While movements in the median sale price are a great measure of what’s in demand and selling, they’re not necessarily a great measure of appreciation or changes in value and are susceptible to changes in mix.

12 thoughts on “Median S.F. Home Price Hits A Record $1.15M And Sales Slip (Again)”
  1. Nice graph. Sales being 6% lower is only to be expected with inventory running even lower than that on a YOY basis.

    Breaking it down, many neighborhoods median per sq ft seems to be showing similar increases to the overall 21.4% shown here, so great news all around.

    1. Keep in mind that inventory levels at the end of March and April, the periods which would have fed May sales, were higher on a year-over-year basis.

      And as we noted last month, if you drill down into the history for the neighborhoods in which you’re noticing 20 percent year-over-year changes in the median price per square foot, you might notice that an increasing share of the sales are for newly renovated, and many times expanded, homes.

  2. One thing that deserves to be noticed, aside from insanely steep curve, is the simple fact that this metric has doubled since the early 2009 dip. This is pretty unheard of.

    1. Agreed. Medians are not all that instructive in a small, irregular sample like monthly SF home sales. Regardless, they are not irrelevant, and that upward trajectory – really just since mid-2012 – is remarkable.

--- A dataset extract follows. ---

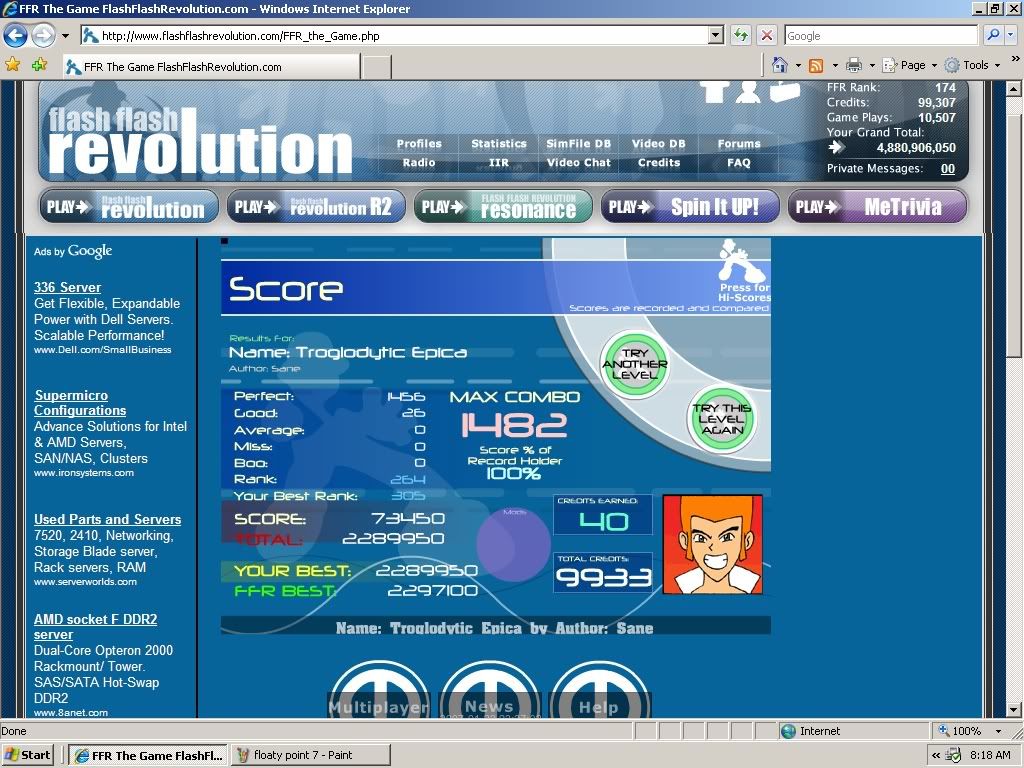Open the Page menu dropdown

pos(915,65)
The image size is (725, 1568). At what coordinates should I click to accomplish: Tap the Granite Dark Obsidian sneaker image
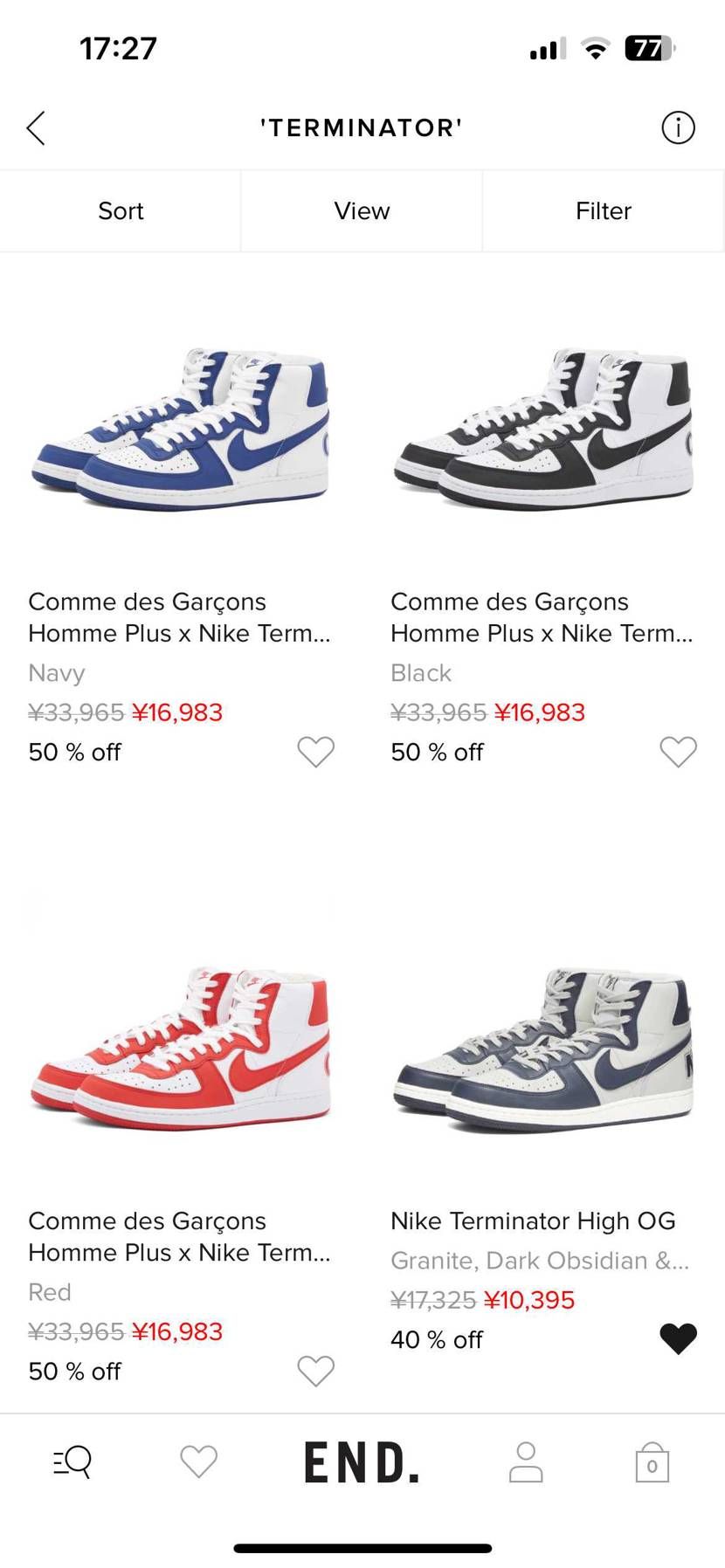[543, 1048]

      1. RE prices doubling over a 5-6 year period has happened many times in SF and the SF metro area in the post-WII era. It certainly happened in SF in the 1995-2001 boom. How many times depends on which index you want to use, but using the Case-Shiller for SF, it has happened every decade at least back to the 1970s. Paragon Realty has a 30-year overview at namelink.

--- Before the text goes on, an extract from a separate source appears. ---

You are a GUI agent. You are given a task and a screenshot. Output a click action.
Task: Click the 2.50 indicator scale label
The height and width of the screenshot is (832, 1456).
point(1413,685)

        1. Indeed. An excellent study by Paragon. The 80s had big inflation, which does flatten the increase, but Dot Com Bubble #1 was fairly amazing in its own right.

          Now a very relevant metric is the 27% drop from the Great Recession. A 11% drop brings you from 100 to 89, and the doubling will be at 178, but with a 27% drop, you will go from 100 to 73 and the doubling will be at 146.

          This means that we could have more increases in the future before we reach the epic proportions of the dot-com bubble.

        2. It would be interesting to see the same data presented with a logarithmic scale, revealing the % change more readily.

  3. A unit in our complex just sold for $725k in May after having sold for $535k in June of 2014. I didn’t see any work being done on it. At the time (2014) I thought the sale price was high. Didn’t expect such a big increase in a year.

  4. I agree with all above comments. The question is if SF will take another hard hit or not. Basically we took our appreciation up front; sort of like a hot growth stock. If appreciation in SF moderates in 15-16, say 3-5%, then that will bode well just as the rest of the county’s RE market and the general economy continues to recover and grow. But if 15-16 sees 10+% appreciation rates, then watch out come tech crash! I personally think the former is happening as the huge gains in 14 are also due to mix (mentioned by editor) of renovated and expanded trophy props selling.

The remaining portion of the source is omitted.